I flare briefly, then go out,
A lamp you lit and forgot to trim.
So remarkable is it for its precision, tightness, elegance (sans ornamentation), and evocativeness that one will find it hard to believe that it was originally composed in English and is not an adroit translation from the work of some modern Urdu poet like Nida Fazli or Saleem Kausar.
It is not very common to come across a poem written around a missed lunch appointment. In ‘Lunch at Britannia’, we are told of Hoskote and Naresh Fernandes having arranged to meet for lunch at Café Britannia. The poet turns up late and the journalist has by then left after waiting, presumably after eating his share of berry pulao! Hoskote also shows courage when he sardonically castigates the shams that we as a society are prone to performing: ‘The saint maintains his piety through the graphic imagination of other people’s vices. We thank him for it.’ The amorous and erotic aspect of human existence too is not left out. A love-crazed couple is variously and magically referred to as ‘sharers of skin’, ‘dreamers of one another’s landscapes’, ‘thieves of one another’s thoughts’, ‘rivals for destiny’s attention’, ‘convicts serving time in the prison of one another’s arms’. But it is the last couple of lines that deliver a matchless punch:
Savage antagonists marooned
on a planet no wider than a bed.
It takes years, or even ages, for a single poetic utterance to be perceived and have its effect.
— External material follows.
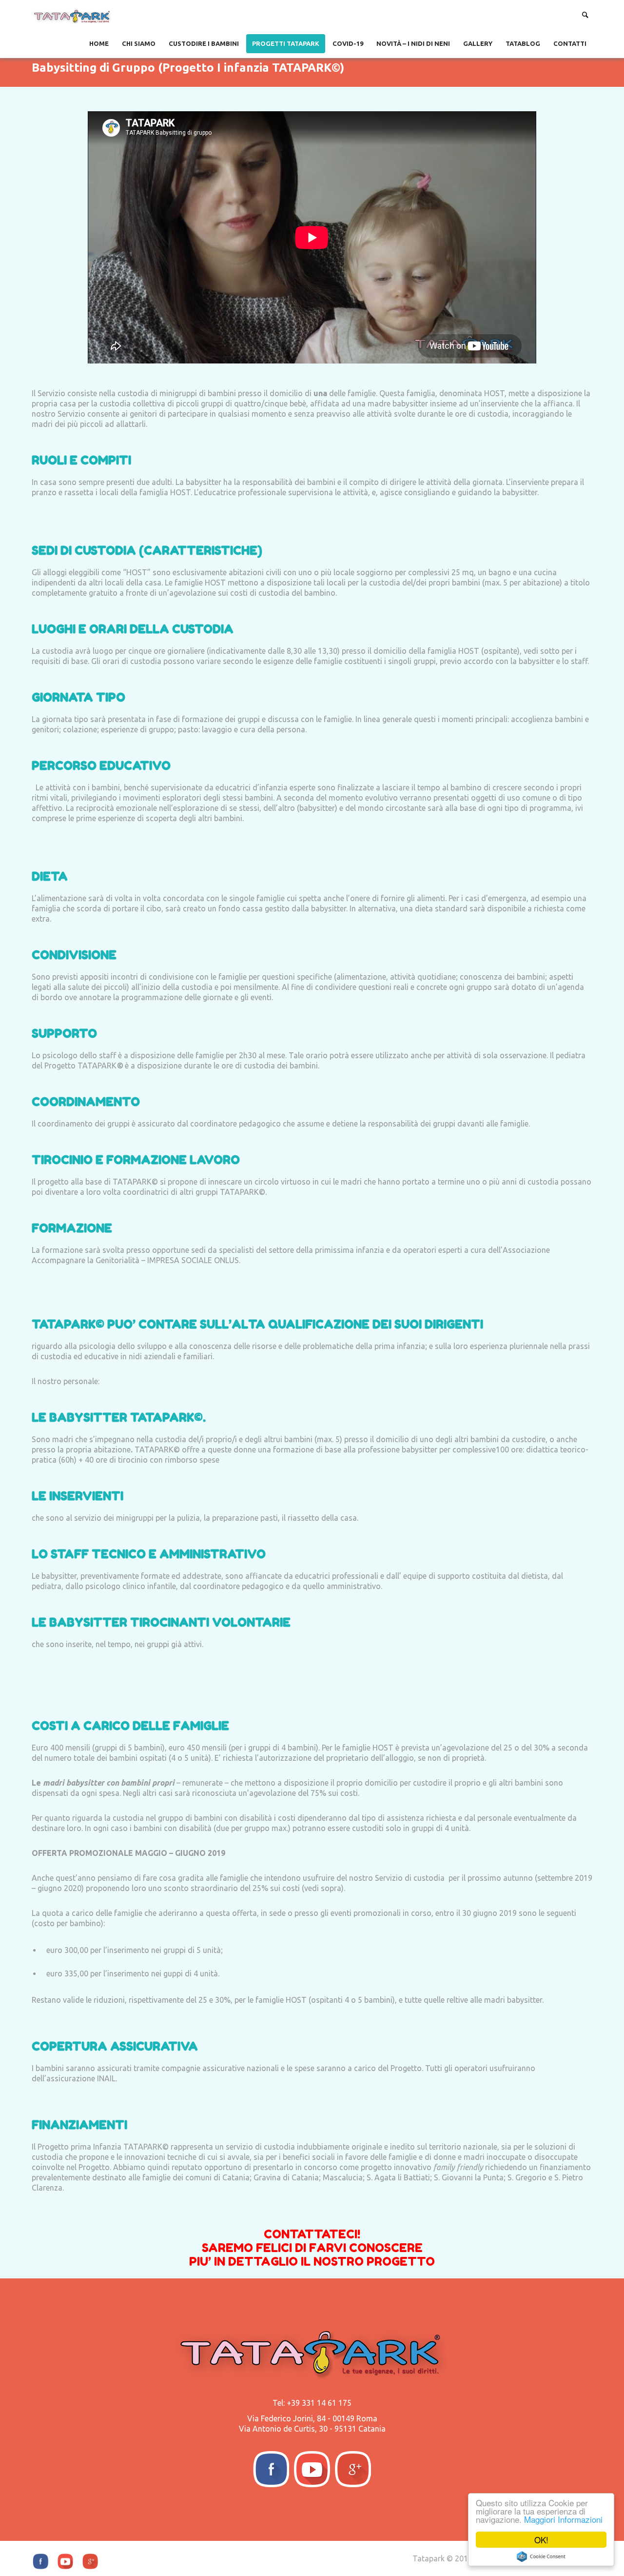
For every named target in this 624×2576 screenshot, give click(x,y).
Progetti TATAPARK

I get the impression that Hoskote’s book conforms to the tone, form and content of T.S. Eliot’s Four Quartets, more specifically to ‘Burnt Norton’. Compare ‘…the ephemeral moment, / which will die only by its own hand / at a time of its own choosing’ (Hoskote) with ‘only through time time is conquered’ (Eliot). Also, Hoskote’s ‘central time’ roughly corresponds to Eliot’s concept of the ‘still point’ When Four Quartets was first published uncharitable critics had cavalierly dismissed it as ‘spectacular verse of erudite gibberish’. While reading Central Time I too was tempted to use the same phrase to express my emotions towards certain poems.
Hoskote’s poetry has the streams of history; culture, politics, and contemporary life merge in it. His canvas is no doubt vast, but it is also slightly overloaded. Some of the themes, concerns and influences traceable in his previously published books are reflected in Central Time too. Reading through the book has been a journey of discovery, struggle and despair for me, for I have enjoyed and suffered it in equal measure.
Amitendu Bhattacharya is Assistant Professor of English in the Department of Humanities and Social Sciences at BITS Pilani—K.K. Birla Goa Campus, where he teaches courses on the History of English Literature, Comparative Indian Literature, Creative Writing, Reporting and Writing for the Media, and Technical Communication.